Why MLS vs. Liga MX is the perfect All-Star format for 2020 and beyond | Andrew Wiebe

MLS vs Liga MX all-star photo

Somos hermanos ahora. Tu futuro es nuestro futuro.

Hopefully you don’t have to run that through Google Translate. Knowing a little Spanish (or, better yet, fluency) is going to come in handy as the next decade of North American soccer unfolds. If you’re not there yet, I’ll do you a solid to keep you from opening another window.


We’re brothers now. Your future is our future.

Hermanos. Brothers. That’s the way I think of Major League Soccer and Liga MX these days.


Brothers compete with each other, enemies one second and partners the next. Brothers respect each other, but they’re not necessarily equal. Brothers don’t have to agree, often they don’t, but they share something only family can. Brothers’ futures are intertwined, even if they don’t always want them to be. Brothers need each other.


Sometimes you’re born into it. Sometimes you choose your family. If you haven’t figured it out by now, MLS and Liga MX are brothers by choice. The leagues want their futures to be woven together, and the strands are quickly tightening as they find more and more common ground.


Concacaf Champions League. Campeones Cup. Leagues Cup. The World Cup in 2026. And, long-rumored but now official, the 2020 All-Star Game presented by Target, pitting MLS’s best and brightest against their brothers to the south. It’s the All-Star Game MLS’s 25th season deserves. It’s the format we ought to stick with for the foreseeable future.
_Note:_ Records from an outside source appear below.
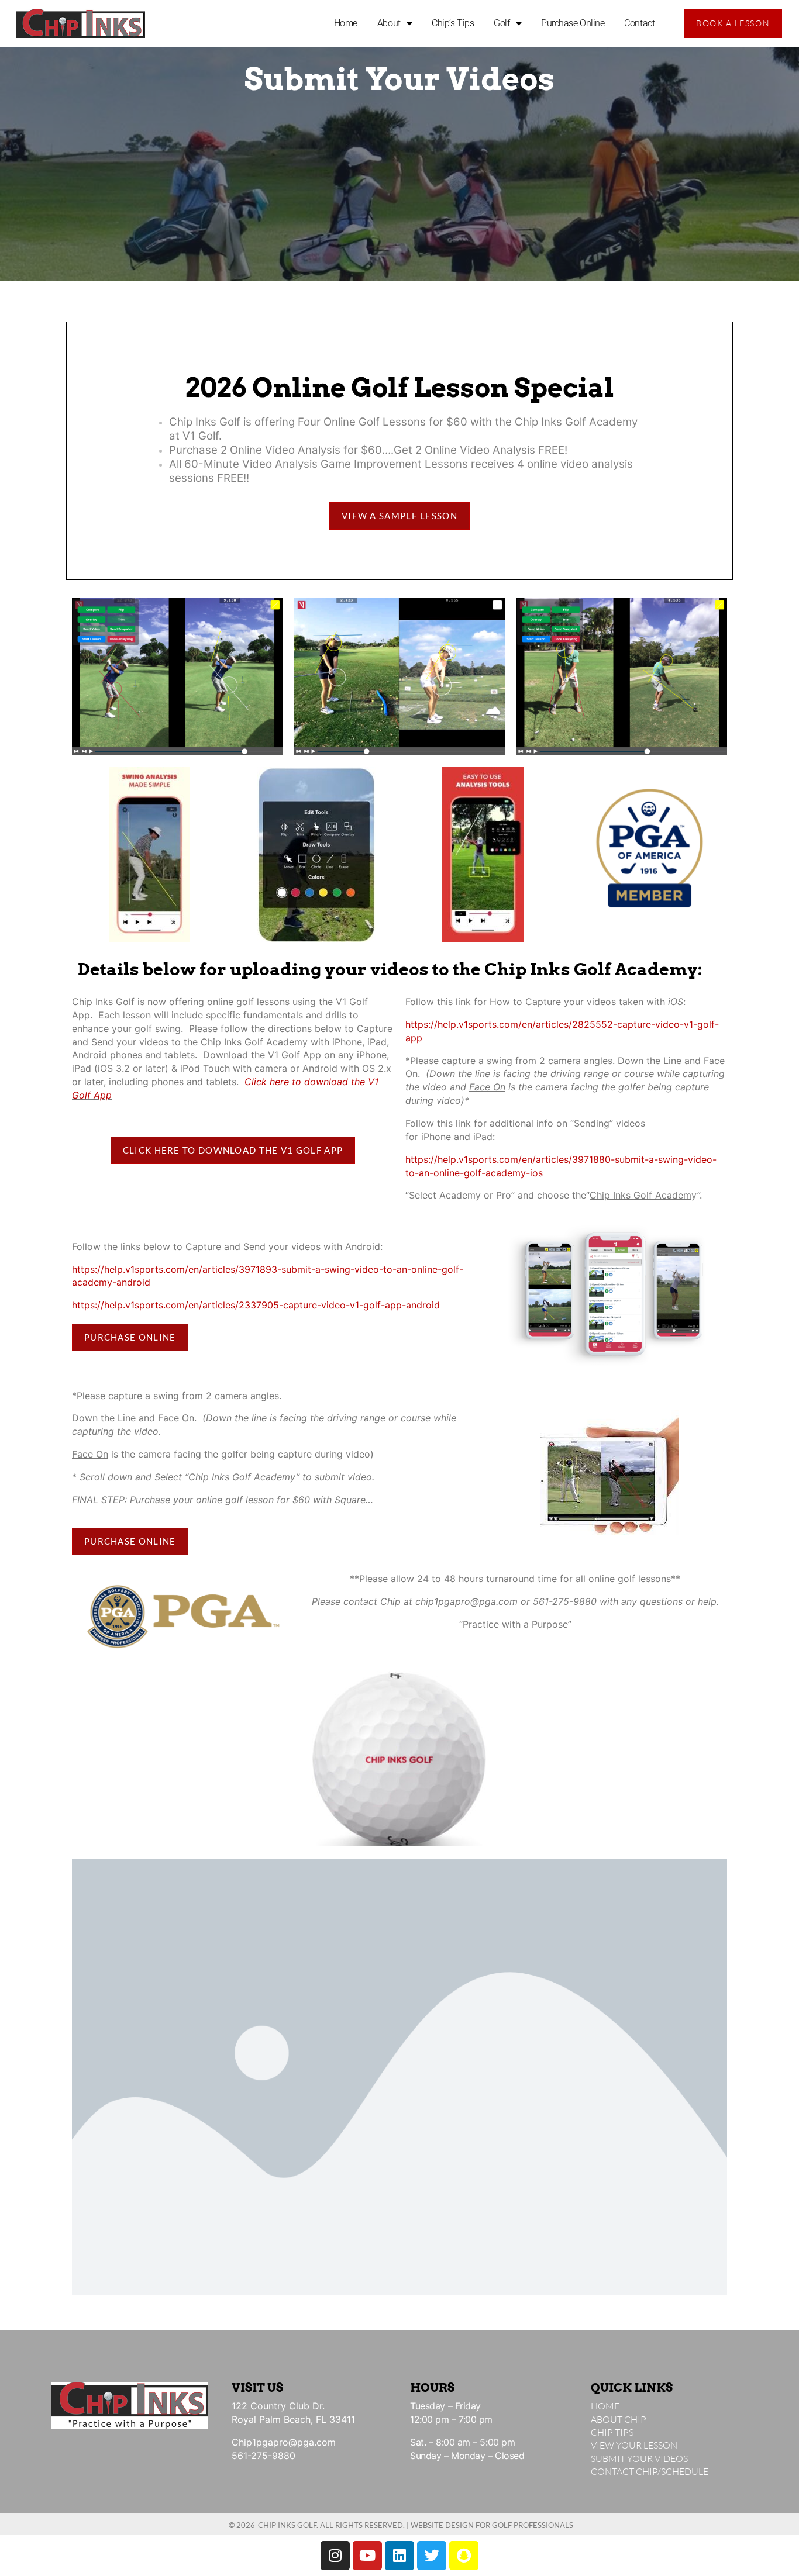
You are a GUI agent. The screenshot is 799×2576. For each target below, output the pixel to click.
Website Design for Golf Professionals (492, 2525)
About (389, 23)
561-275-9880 (263, 2455)
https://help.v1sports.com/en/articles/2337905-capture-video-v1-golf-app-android (256, 1305)
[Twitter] (431, 2555)
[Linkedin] (399, 2555)
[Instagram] (335, 2555)
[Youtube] (367, 2555)
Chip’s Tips (453, 23)
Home (345, 23)
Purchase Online (572, 23)
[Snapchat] (463, 2555)
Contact (639, 23)
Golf (501, 23)
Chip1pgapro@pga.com (284, 2442)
How’s this for hype? Carlos Vela, Cristian Pavon and Chicharito (that’s strictly a guess, by the way) against Andre-Pierre Gignac, Rogelio Funes Mori, Memo Ochoa and the best Liga MX has to offer. Bob Bradley on one sideline, and Miguel Herrera or Tuca Ferretti (more guesses) on the other. Doesn’t matter which side of the border you reside on, that’s compelling stuff.

The game ought to be better, too. No more European clubs running out a mixed bag of starters and reserves as they get their legs under them during preseason. No more I-dare-you-to-break-me-down approaches from Diego Simeone. No more wondering if [fill in the blank big star] will make the trip or eschew the trans-Atlantic flight to preserve his legs.
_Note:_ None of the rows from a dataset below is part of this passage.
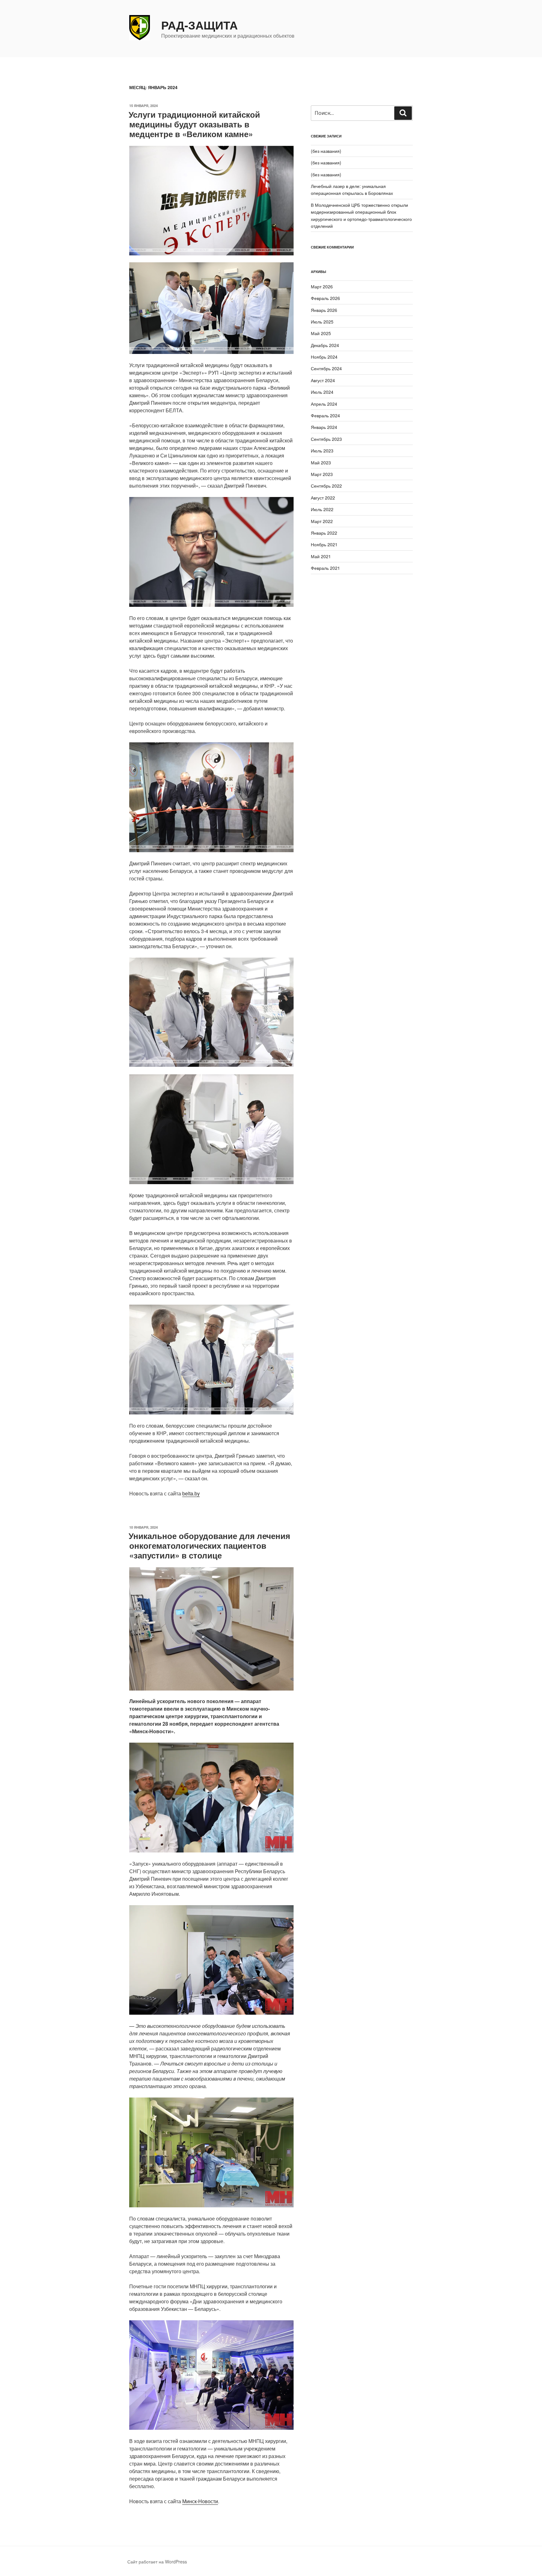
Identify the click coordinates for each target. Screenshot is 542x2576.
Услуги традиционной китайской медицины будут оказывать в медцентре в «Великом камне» (194, 124)
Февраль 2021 (325, 568)
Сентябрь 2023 (326, 439)
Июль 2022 (322, 509)
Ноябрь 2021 (324, 544)
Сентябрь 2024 (326, 368)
No, this is a true exhibition. Two teams of stars out there balling with no bigger goal than to entertain. Bring out your stepovers. Bust out the bunny hops. Centerbacks, make that 70-yard run. Try that trivela. Rabonas, I want to see them. Megs, yes please. Play to make us smile. Go for the spectacular. Let’s make this as close to the jaw-dropping ridiculousness of El Trafico as possible.
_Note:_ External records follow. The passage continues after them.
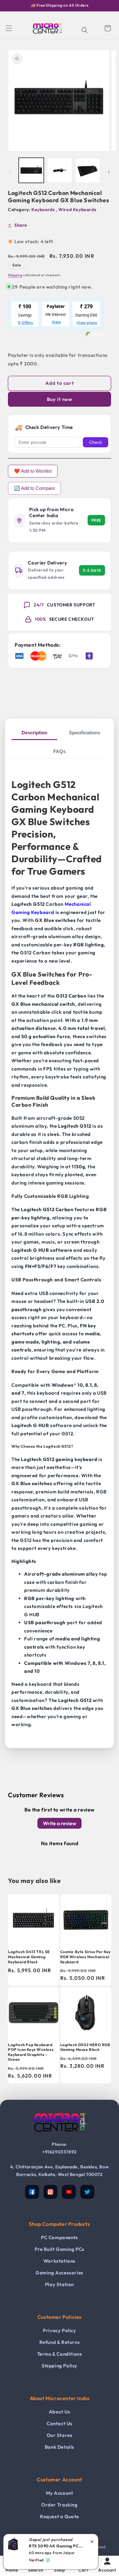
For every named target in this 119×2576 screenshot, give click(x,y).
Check (95, 442)
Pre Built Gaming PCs (59, 2249)
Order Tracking (59, 2505)
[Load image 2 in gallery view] (59, 170)
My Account (59, 2493)
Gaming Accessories (59, 2273)
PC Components (59, 2237)
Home (11, 2570)
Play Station (59, 2284)
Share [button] (20, 225)
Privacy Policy (59, 2330)
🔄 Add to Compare (34, 488)
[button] (9, 28)
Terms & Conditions (59, 2354)
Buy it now (59, 399)
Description (34, 732)
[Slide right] (109, 172)
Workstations (59, 2261)
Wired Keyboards (77, 209)
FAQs (59, 751)
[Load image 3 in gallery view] (87, 170)
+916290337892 (59, 2152)
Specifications (84, 732)
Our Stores (60, 2435)
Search (35, 2570)
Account (107, 2570)
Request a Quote (59, 2516)
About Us (59, 2412)
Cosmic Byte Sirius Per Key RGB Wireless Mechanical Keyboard (85, 1956)
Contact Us (59, 2423)
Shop (59, 2570)
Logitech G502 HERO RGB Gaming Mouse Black (85, 2047)
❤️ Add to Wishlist (33, 471)
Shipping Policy (59, 2366)
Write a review (59, 1823)
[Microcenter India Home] (59, 2136)
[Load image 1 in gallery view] (31, 170)
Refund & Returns (59, 2342)
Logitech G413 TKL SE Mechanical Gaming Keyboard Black (29, 1956)
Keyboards (43, 209)
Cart (83, 2570)
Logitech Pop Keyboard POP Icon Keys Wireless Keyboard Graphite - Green (31, 2052)
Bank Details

Make it a little competitive, too. Give me the true El Trafico energy. There has to be a winner, after all. There’s national and league pride at stake.

Exhibition or not, we all know the event will be used as yet another opportunity to compare the competitive nous of the two leagues. But we all know – or ought to – what this is really about: the spectacle, the celebration of two leagues closing the gap between each other.


And the parties. Oh, the parties! Outside the white lines, the biggest soccer stars in this hemisphere will take over Los Angeles for a week-long celebration of the beautiful game in North America, of our shared future. Why not make this NBA All-Star Week for soccer? Why can’t it be the place to be for soccer fans every single summer?


Why didn’t we do this before? We’re brothers now, after all.